(WORK TO COMPLETE) Beginning at the line containing "Where should I click to: Translate", give again every line through the end of the data, unchanged and with both ends included. Drop any pictures.

(WORKING DATA)
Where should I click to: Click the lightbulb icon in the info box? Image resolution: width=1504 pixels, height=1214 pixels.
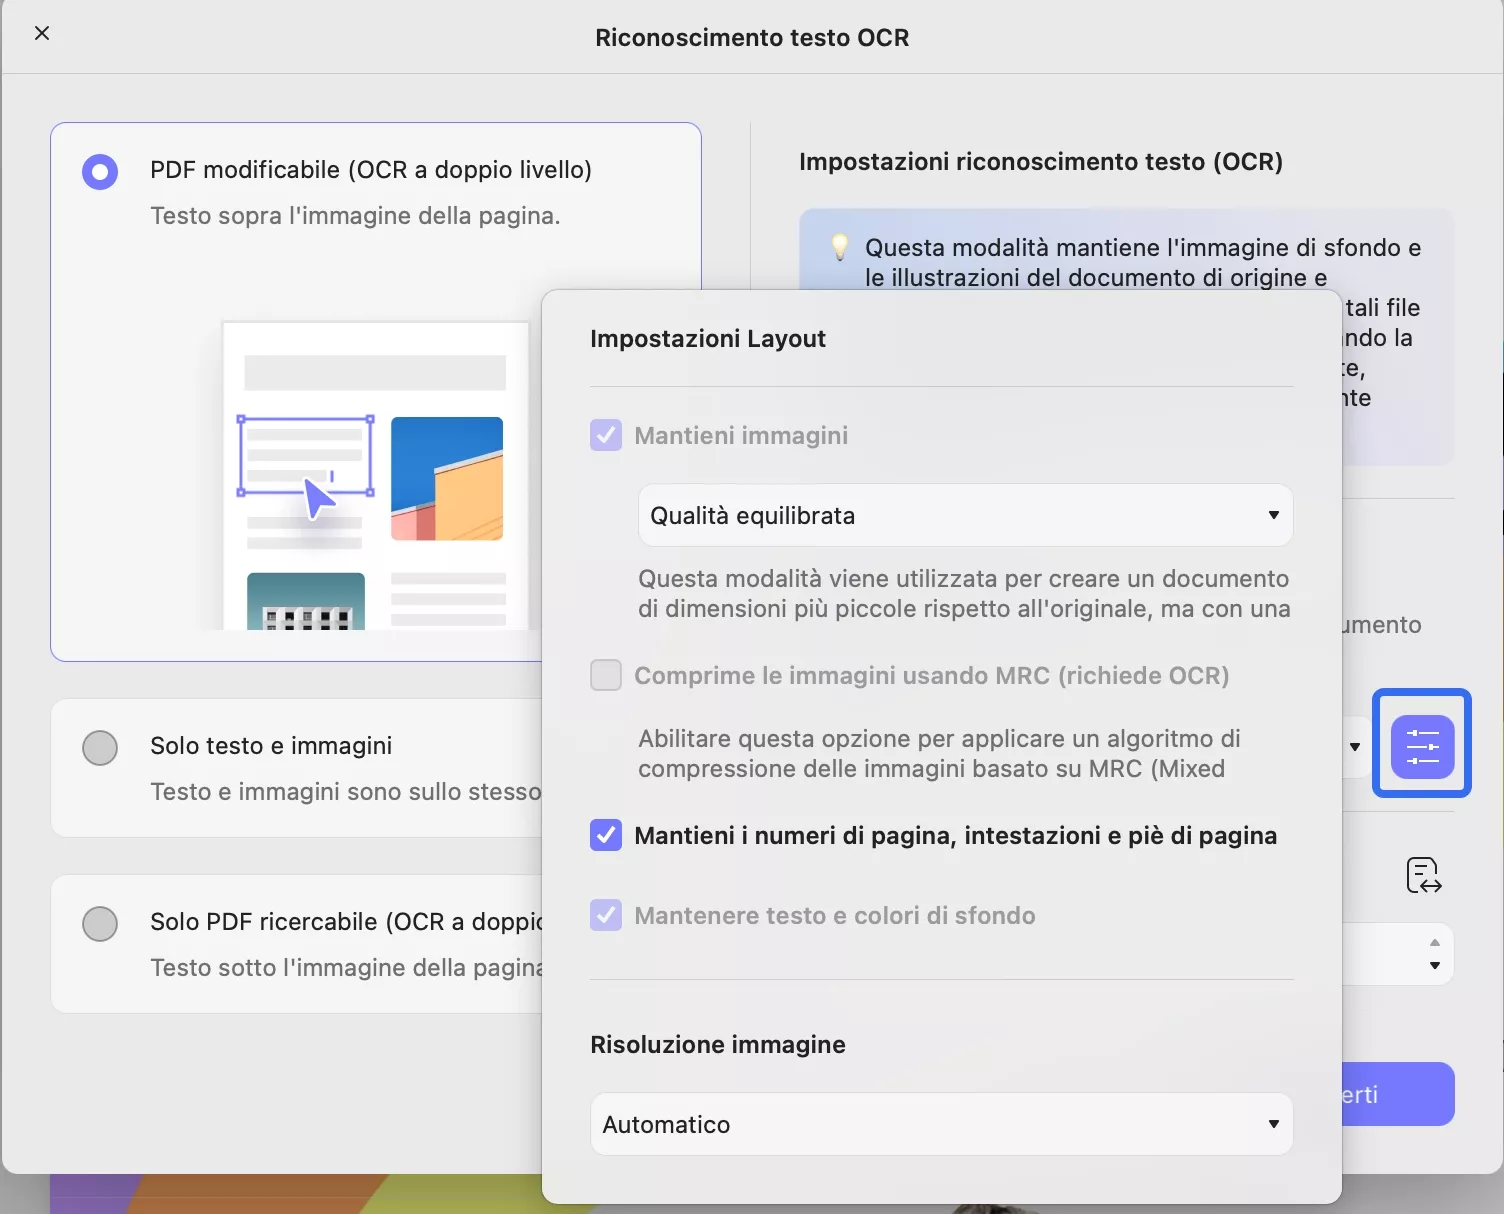[840, 249]
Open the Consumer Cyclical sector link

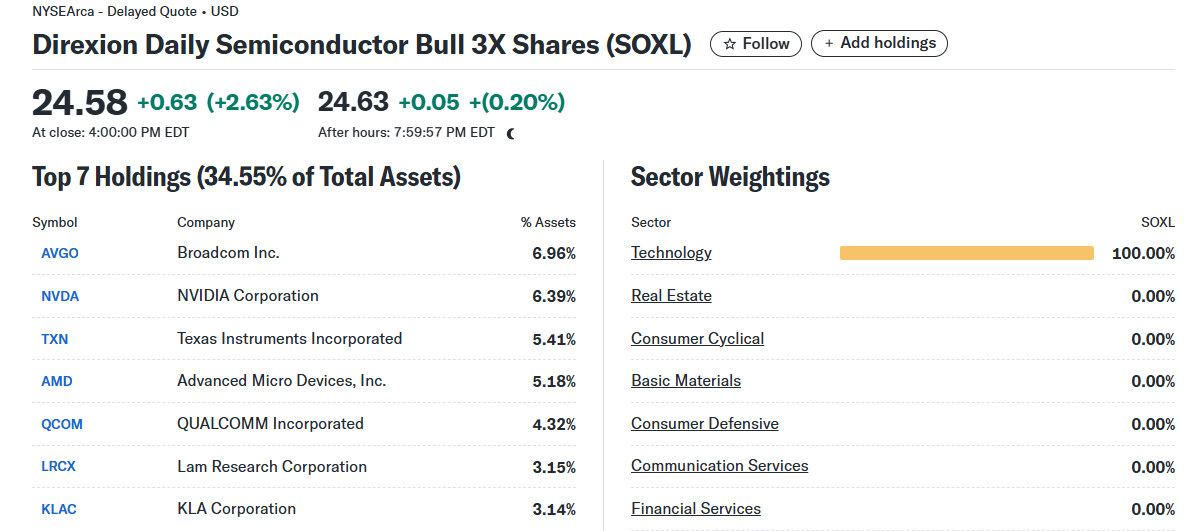[697, 339]
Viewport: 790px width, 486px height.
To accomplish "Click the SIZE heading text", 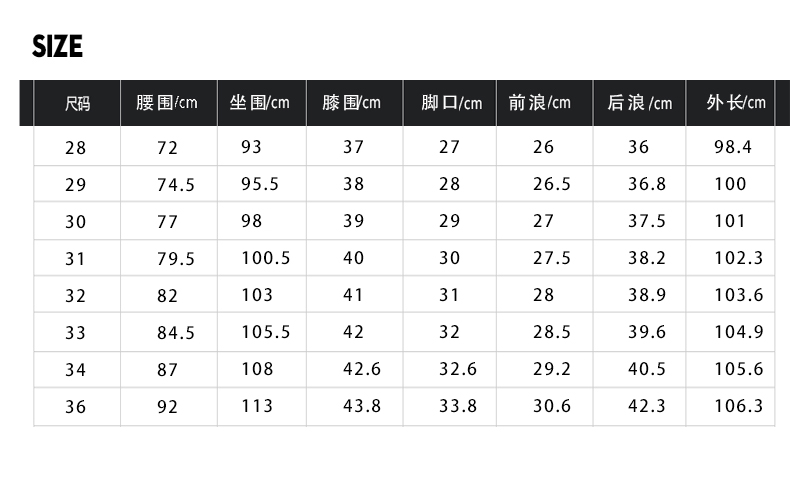I will [x=57, y=46].
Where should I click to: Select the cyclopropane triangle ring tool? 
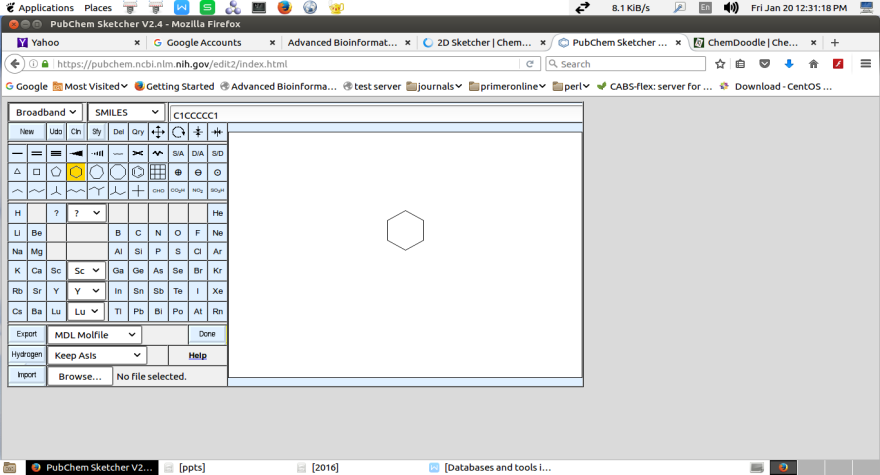point(17,172)
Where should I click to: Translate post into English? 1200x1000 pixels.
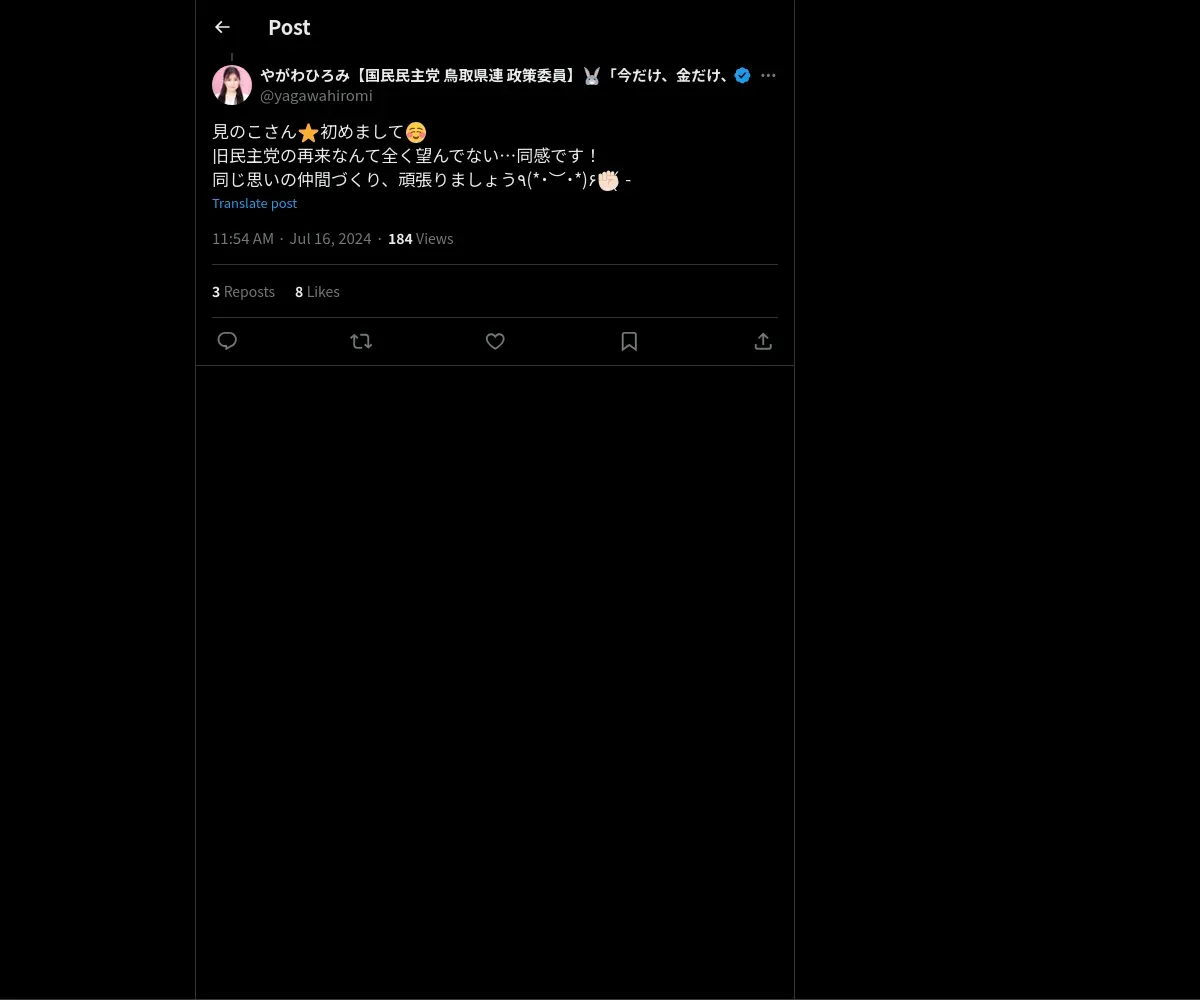coord(254,203)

(WRITTEN SOLUTION)
Where should I click to: Translate post into English? 1200x1000 pixels.
coord(254,203)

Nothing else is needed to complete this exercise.